Als spiegelte sich ihr Lebensgefühl im Anblick dieser Schnittblumen: Eine stolze,  junge Frau, die mit ganzer Energie ihr Leben erkunden und es mit Intensität gestalten will. Und zugleich eine Geknechtete der immer drastischer werdenden Maßnahmen gegen die jüdische Bevölkerung in Amsterdam durch die deutschen Besatzer.

Etty (Esther) Hillesum ist 28 Jahre alt, als sie in der Nacht zum Sommeranfang diese Zeilen zu Papier bringt. Seit 1941 schreibt die niederländische Jüdin Tagebuch, auch um sich selbst und der Tiefe des Seins auf die Spur zu kommen. Das juristische Studium hatte sie abgeschlossen und sie interessierte sich zunehmend für Psychologie. Ihre Tagebücher sind erst in diesem Jahr vollständig in deutscher Sprache erschienen.

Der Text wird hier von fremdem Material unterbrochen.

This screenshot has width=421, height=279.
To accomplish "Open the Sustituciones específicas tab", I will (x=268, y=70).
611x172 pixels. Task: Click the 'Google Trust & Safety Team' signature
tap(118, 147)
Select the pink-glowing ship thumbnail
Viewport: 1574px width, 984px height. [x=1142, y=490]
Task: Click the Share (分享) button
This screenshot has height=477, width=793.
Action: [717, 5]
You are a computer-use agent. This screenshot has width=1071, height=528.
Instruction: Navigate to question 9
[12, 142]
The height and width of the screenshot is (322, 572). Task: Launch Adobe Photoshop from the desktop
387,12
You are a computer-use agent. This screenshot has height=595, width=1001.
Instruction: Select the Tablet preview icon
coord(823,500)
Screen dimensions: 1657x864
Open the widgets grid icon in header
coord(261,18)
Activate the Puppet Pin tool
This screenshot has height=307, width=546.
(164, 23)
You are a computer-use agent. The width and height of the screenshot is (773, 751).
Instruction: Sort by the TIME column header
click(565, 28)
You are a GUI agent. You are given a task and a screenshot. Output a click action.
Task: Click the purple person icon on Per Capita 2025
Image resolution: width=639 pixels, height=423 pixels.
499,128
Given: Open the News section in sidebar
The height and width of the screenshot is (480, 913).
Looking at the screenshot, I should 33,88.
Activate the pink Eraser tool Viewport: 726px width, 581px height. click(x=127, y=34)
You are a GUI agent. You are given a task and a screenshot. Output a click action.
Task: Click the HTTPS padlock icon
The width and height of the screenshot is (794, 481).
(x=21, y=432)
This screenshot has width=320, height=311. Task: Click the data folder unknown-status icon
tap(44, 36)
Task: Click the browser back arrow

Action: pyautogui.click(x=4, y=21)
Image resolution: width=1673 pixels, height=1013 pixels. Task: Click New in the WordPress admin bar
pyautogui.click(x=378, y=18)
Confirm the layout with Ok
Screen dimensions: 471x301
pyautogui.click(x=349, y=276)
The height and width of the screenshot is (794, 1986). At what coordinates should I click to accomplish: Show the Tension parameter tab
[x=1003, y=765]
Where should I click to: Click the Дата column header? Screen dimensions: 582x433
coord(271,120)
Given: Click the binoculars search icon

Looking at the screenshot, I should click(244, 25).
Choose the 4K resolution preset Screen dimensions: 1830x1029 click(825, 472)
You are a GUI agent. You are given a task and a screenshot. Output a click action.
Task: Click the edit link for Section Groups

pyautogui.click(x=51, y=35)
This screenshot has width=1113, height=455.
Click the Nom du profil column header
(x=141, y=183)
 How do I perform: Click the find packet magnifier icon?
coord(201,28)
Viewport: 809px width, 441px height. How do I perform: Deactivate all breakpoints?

War Etty gläubig? Sie hatte eine Bibel, vielmehr nicht. Das Wort „Gott“ benutzt sie in ihren über 1000 Tagebuchseiten sehr sparsam; aber wenn, dann immer gesättigt durch eigene Erfahrungen in der Auseinandersetzung mit Glück und Schmerz, ihrer Psyche, ihrem Körper und der Welt um sie herum. Sie näherte sich dem Transzendenten in einer ganz eigenen Spiritualität. In der Erkundung der Tiefen und Untiefen ihres eigenen Wesens ringt sie sich zu einer Gottesgewissheit durch, die mich tief beeindruckt. Sie war keine Glaubensheldin. Vielmehr eine junge Frau, die mit sich selbst ringt, das Selbstverständliche in Frage stellt und sich vom Unrecht nicht die Liebe zum Leben nehmen lässt.

 „Ich radelte heute Morgen die Stadionkade entlang, … und überall Schilder, die den Juden die Wege in die freie Natur versperrten. Aber über diesem Teil des Wegs, der uns noch bleibt, erstreckt sich auch der gesamte Himmel. Man kann uns nichts anhaben. … Man darf gewiss manchmal traurig und niedergeschlagen über das uns Angetane sein, das ist menschlich und verständlich. Aber trotzdem: … Ich finde das Leben schön und ich fühle mich frei. Der Himmel in mir ist genau so weit aufgespannt, wie derjenige über mir. Ich glaube an Gott und ich glaube an die Menschen, und allmählich traue ich mich, dies offen und ohne falsche Scham zu sagen.“

Etty Hillesum ahnte, dass ihr möglicherweise nicht mehr viel Zeit  blieb. Sie wollte noch so viel entdecken. So schreibt sie in derselben Sommernacht:

„Ich habe ein Buch über Russland gelesen. Allmählich verstehe ich dieses Land immer mehr und ich fange auch an, auf meine Art zu ergründen, was es Europa bieten kann. Das ist Studienmaterial für ein ganzes Leben. Ich werde schon dazu kommen. Und ich werde durch Russland hindurchziehen.“

Nein, wird sie nicht – dieses Land entdecken, aus dem ihre Mutter stammte.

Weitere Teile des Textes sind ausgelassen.